(Rows from a pointing dataset)
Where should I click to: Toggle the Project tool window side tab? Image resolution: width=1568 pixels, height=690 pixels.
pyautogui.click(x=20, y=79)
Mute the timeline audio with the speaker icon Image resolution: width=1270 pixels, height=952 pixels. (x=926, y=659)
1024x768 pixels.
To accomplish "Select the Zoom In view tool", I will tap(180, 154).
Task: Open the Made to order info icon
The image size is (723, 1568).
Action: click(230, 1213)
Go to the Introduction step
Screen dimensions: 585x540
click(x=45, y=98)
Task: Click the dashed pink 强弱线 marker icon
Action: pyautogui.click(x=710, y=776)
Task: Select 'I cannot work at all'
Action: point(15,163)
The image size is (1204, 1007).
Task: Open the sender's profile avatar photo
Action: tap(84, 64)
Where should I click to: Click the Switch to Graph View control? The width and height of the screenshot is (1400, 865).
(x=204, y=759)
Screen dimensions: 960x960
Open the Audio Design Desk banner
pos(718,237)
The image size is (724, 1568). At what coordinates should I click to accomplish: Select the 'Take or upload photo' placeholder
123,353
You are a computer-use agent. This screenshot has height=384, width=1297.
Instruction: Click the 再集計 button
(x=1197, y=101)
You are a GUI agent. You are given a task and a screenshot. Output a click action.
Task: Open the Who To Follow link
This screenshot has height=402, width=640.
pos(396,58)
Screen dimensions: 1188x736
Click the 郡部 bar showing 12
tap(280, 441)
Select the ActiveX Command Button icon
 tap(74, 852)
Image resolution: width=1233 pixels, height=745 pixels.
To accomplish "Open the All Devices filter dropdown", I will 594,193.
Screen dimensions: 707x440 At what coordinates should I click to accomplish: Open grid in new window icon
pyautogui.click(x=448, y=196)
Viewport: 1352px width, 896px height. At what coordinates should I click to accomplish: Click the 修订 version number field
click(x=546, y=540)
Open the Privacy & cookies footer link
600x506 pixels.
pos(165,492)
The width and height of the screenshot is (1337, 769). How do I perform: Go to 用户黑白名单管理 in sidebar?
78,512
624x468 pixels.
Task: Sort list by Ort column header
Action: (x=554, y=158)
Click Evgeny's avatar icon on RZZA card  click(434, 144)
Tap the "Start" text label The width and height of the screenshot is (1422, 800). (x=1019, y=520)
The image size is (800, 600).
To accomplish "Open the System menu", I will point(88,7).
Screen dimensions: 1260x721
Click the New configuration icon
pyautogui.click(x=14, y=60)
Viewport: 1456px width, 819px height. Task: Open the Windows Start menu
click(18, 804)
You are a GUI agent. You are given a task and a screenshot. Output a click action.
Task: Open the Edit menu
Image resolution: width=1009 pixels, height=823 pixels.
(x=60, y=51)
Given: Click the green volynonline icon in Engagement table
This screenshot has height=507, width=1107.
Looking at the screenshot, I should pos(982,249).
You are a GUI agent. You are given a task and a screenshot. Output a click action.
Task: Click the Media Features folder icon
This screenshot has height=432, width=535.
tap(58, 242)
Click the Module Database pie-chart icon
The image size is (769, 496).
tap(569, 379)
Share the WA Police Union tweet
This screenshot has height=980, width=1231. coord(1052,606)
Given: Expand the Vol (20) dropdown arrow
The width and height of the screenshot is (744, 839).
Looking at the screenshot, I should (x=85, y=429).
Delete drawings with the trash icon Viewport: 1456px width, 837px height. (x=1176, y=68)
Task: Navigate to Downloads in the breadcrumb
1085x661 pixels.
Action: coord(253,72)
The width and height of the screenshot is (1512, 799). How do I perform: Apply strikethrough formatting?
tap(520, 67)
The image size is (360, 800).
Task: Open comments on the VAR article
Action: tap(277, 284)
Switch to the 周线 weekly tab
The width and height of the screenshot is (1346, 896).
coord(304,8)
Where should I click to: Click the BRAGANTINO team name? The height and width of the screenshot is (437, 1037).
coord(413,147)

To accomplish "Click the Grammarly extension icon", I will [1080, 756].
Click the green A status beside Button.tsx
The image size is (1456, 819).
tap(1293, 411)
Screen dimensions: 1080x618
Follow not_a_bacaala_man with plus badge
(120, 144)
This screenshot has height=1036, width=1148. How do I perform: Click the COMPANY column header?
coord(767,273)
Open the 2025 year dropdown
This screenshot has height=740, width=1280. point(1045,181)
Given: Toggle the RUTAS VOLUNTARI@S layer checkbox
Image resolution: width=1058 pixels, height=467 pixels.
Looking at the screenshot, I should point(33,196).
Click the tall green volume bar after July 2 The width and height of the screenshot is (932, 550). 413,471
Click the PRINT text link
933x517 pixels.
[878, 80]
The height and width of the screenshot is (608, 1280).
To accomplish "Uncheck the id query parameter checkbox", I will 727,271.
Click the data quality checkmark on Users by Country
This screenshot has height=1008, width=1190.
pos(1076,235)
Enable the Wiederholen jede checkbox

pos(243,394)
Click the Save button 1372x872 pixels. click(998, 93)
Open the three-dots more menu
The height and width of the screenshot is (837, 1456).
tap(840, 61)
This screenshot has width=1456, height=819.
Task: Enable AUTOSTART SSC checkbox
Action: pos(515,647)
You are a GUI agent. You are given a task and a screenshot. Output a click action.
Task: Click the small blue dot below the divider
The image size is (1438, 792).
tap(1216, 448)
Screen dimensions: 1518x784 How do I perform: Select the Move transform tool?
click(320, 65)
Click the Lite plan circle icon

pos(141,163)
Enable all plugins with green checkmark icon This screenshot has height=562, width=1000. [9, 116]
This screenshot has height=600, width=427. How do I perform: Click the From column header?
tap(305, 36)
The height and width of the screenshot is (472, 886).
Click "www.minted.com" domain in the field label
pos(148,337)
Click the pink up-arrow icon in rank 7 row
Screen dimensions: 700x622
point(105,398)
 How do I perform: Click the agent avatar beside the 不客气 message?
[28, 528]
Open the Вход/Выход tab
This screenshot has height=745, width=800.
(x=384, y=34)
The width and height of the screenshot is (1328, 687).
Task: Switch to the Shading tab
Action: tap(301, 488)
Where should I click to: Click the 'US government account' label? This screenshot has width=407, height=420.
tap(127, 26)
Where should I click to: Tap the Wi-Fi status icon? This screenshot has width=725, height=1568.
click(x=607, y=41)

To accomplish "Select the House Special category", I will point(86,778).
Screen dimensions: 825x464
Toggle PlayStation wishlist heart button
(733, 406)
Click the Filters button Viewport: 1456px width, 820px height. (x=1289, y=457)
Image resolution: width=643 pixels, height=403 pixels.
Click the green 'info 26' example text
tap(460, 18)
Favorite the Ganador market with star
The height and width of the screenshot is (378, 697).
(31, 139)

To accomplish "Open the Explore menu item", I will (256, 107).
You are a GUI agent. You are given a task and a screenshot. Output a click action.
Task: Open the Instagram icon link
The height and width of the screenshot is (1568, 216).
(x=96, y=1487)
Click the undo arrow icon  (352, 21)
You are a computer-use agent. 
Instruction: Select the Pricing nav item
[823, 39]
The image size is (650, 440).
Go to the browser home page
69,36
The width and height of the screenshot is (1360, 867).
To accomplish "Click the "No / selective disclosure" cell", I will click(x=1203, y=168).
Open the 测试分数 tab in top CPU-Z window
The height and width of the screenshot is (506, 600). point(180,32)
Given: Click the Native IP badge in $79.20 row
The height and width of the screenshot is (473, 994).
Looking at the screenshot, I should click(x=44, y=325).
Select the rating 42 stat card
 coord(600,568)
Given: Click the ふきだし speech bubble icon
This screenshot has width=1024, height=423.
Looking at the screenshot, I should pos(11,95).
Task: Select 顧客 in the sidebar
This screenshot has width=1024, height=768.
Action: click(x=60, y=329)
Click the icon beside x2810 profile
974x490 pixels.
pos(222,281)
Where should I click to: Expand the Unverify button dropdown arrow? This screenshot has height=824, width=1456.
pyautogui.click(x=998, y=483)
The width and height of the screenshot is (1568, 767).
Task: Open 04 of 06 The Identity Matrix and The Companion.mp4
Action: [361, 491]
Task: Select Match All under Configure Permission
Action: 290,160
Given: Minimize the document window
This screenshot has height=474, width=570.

Task instructions -
Rewrite the stretch of rows from the line containing "Where should I click to: Click the BRAGANTINO" through the line containing "tap(305, 36)", changing "team name" to "club name" and leaving everything else unchanged.

Result -
Where should I click to: Click the BRAGANTINO club name? The height and width of the screenshot is (437, 1037).
coord(413,147)

To accomplish "Click the Grammarly extension icon", I will [1080, 756].
Click the green A status beside Button.tsx
The image size is (1456, 819).
tap(1293, 411)
Screen dimensions: 1080x618
Follow not_a_bacaala_man with plus badge
(120, 144)
This screenshot has height=1036, width=1148. How do I perform: Click the COMPANY column header?
coord(767,273)
Open the 2025 year dropdown
This screenshot has height=740, width=1280. point(1045,181)
Given: Toggle the RUTAS VOLUNTARI@S layer checkbox
Image resolution: width=1058 pixels, height=467 pixels.
Looking at the screenshot, I should point(33,196).
Click the tall green volume bar after July 2 The width and height of the screenshot is (932, 550). 413,471
Click the PRINT text link
933x517 pixels.
[878, 80]
The height and width of the screenshot is (608, 1280).
To accomplish "Uncheck the id query parameter checkbox", I will 727,271.
Click the data quality checkmark on Users by Country
This screenshot has height=1008, width=1190.
pos(1076,235)
Enable the Wiederholen jede checkbox

pos(243,394)
Click the Save button 1372x872 pixels. click(998, 93)
Open the three-dots more menu
The height and width of the screenshot is (837, 1456).
tap(840, 61)
This screenshot has width=1456, height=819.
Task: Enable AUTOSTART SSC checkbox
Action: pos(515,647)
You are a GUI agent. You are given a task and a screenshot. Output a click action.
Task: Click the small blue dot below the divider
The image size is (1438, 792).
tap(1216, 448)
Screen dimensions: 1518x784 How do I perform: Select the Move transform tool?
click(320, 65)
Click the Lite plan circle icon

pos(141,163)
Enable all plugins with green checkmark icon This screenshot has height=562, width=1000. [9, 116]
This screenshot has height=600, width=427. How do I perform: Click the From column header?
tap(305, 36)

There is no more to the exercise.